Le stage, qu'il vise la découverte professionnelle, la formation à un métier ou le perfectionnement de pratiques, semble aujourd'hui devenu un passage obligé dans toute formation initiale ou un préalable nécessaire à toute intégration durable dans un poste de travail.
Depuis 20 ans, on observe une multiplication des stages. Or, ces derniers sont devenus visibles à travers la dénonciation d'abus divers et de « mauvaises pratiques » (instrumentalisation du stagiaire, absence de formation et/ou de rémunération ...), puis à l'occasion de la recherche de règles de « bonne gouvernance » de la part des pouvoirs publics comme des organismes de formation et des structures d'accueil des stagiaires, qu'elles soient publiques ou privées (charte des stages...).
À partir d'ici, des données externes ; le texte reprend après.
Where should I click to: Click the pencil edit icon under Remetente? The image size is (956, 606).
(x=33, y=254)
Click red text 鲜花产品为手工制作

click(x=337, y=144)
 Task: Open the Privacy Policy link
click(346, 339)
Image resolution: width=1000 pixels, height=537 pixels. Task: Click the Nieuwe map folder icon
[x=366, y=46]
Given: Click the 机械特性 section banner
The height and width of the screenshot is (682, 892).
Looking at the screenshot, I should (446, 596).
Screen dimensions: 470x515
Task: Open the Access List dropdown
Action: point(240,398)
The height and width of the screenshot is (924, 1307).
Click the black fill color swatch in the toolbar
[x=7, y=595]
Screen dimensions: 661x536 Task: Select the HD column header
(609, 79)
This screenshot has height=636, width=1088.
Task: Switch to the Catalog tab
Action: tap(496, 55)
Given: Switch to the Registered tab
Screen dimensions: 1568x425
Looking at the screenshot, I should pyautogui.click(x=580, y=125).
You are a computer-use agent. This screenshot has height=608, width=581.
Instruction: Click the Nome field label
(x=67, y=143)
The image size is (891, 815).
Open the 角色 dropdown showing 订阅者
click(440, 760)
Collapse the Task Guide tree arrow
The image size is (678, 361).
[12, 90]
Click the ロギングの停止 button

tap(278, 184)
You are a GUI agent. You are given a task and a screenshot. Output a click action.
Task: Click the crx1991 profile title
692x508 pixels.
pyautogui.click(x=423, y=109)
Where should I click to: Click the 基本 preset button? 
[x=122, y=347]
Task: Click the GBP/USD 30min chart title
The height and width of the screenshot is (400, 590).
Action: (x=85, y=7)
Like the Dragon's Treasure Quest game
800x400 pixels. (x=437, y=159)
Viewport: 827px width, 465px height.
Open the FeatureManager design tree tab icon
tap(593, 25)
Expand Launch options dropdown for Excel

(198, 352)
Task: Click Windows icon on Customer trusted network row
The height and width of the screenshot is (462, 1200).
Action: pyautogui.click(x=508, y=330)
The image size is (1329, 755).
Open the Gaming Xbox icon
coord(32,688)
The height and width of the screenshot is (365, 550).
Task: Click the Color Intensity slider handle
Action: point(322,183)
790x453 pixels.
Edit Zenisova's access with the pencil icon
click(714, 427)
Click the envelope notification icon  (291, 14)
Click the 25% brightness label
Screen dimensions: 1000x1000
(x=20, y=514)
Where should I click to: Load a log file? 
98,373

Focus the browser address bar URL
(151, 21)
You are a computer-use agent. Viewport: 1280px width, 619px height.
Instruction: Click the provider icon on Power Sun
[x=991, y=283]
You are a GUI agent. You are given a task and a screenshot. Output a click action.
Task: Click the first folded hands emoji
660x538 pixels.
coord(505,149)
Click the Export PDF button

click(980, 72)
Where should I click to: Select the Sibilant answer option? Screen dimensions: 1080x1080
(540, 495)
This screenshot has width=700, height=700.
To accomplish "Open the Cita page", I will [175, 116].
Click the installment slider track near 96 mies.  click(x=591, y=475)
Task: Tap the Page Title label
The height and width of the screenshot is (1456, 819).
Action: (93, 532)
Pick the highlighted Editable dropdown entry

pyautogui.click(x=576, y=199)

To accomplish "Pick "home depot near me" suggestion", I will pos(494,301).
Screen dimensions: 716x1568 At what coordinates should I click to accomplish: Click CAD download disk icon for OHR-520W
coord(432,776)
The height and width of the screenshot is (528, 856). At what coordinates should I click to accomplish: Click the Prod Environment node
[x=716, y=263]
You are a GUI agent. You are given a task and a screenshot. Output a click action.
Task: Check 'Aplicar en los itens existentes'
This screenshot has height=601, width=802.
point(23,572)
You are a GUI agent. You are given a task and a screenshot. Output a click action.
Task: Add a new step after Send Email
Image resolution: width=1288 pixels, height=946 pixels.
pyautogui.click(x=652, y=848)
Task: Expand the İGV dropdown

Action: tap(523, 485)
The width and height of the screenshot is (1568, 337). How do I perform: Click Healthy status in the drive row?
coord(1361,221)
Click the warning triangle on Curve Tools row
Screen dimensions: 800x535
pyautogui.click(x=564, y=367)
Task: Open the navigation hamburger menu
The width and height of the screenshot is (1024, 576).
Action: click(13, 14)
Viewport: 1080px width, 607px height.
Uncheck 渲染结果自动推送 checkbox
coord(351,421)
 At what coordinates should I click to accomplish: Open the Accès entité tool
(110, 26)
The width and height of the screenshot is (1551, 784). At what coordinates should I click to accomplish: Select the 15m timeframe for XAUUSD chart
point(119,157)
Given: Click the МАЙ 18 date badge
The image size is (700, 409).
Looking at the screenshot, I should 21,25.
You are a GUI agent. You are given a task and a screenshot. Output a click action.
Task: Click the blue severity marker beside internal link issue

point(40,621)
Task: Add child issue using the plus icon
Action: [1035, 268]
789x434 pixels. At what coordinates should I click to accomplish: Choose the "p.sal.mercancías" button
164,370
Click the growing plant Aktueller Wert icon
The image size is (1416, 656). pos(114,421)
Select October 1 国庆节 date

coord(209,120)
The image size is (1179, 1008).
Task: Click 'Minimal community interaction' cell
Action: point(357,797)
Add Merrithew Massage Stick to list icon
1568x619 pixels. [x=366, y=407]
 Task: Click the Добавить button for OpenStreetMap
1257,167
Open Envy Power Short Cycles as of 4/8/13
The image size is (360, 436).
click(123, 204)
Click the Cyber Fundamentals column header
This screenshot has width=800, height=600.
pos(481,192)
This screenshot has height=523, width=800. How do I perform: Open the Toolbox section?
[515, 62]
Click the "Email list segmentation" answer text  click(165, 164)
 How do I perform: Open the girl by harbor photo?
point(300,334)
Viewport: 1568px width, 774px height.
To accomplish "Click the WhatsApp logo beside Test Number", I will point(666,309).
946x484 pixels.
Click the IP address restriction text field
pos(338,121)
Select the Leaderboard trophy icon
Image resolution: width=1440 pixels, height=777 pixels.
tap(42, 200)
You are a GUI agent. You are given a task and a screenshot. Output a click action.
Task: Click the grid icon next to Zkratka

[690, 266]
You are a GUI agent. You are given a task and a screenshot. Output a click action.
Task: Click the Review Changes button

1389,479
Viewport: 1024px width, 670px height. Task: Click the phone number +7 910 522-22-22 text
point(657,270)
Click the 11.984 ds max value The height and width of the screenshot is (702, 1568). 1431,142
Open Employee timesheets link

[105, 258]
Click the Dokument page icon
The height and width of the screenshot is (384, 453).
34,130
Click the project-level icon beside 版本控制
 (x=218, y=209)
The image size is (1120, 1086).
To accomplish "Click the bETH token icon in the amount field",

Face à ces constats, c'est tant l'utilité et la pertinence des stages que les modalités de leur(s) gouvernance(s) qu'il convient de questionner.
Ce colloque international, intitulé « Les stages et leur gouvernance en débat " a été le premier à aborder le sujet.Parmi les questions qui ont été soulevées durant ces deux jours :
- À quelles réalités sociales correspond la notion de stage sur les plans politique, sociologique, pédagogique, économique, managérial, juridique… ?
- Comment les acteurs (universités, écoles, entreprises …) fabriquent-ils une politique des stages ?
- Quelles pratiques ont progressivement émergé ? Quelles sont les bonnes et les mauvaises ?...
- Quelles pistes peut-on ouvrir pour tracer les grandes lignes d’une « bonne » gouvernance des stages ?
L’événement s’est ouvert sur des allocutions d’Yves Palau, directeur du Laboratoire de recherche sur la gouvernance publique (Largotec, EA 4688), et de Josiane Attuel, recteur-doyen de la Faculté d’administration et échanges internationaux (AEI).
Puis ont suivis deux tables rondes : « Les stages : points de vue d’acteurs » et « Stages et stratégies » ainsi que quatre ateliers : « Questions sur la gouvernance des stages », « Les stages en actes, retours d’expériences », « Approches comparatives du stage », « Stages et politiques publiques ».
Permettre des échanges d’expériences et d’analyses entre chercheurs et acteurs des stages afin d’améliorer la gouvernance de ceux-ci, telle a été l’ambition de cette rencontre.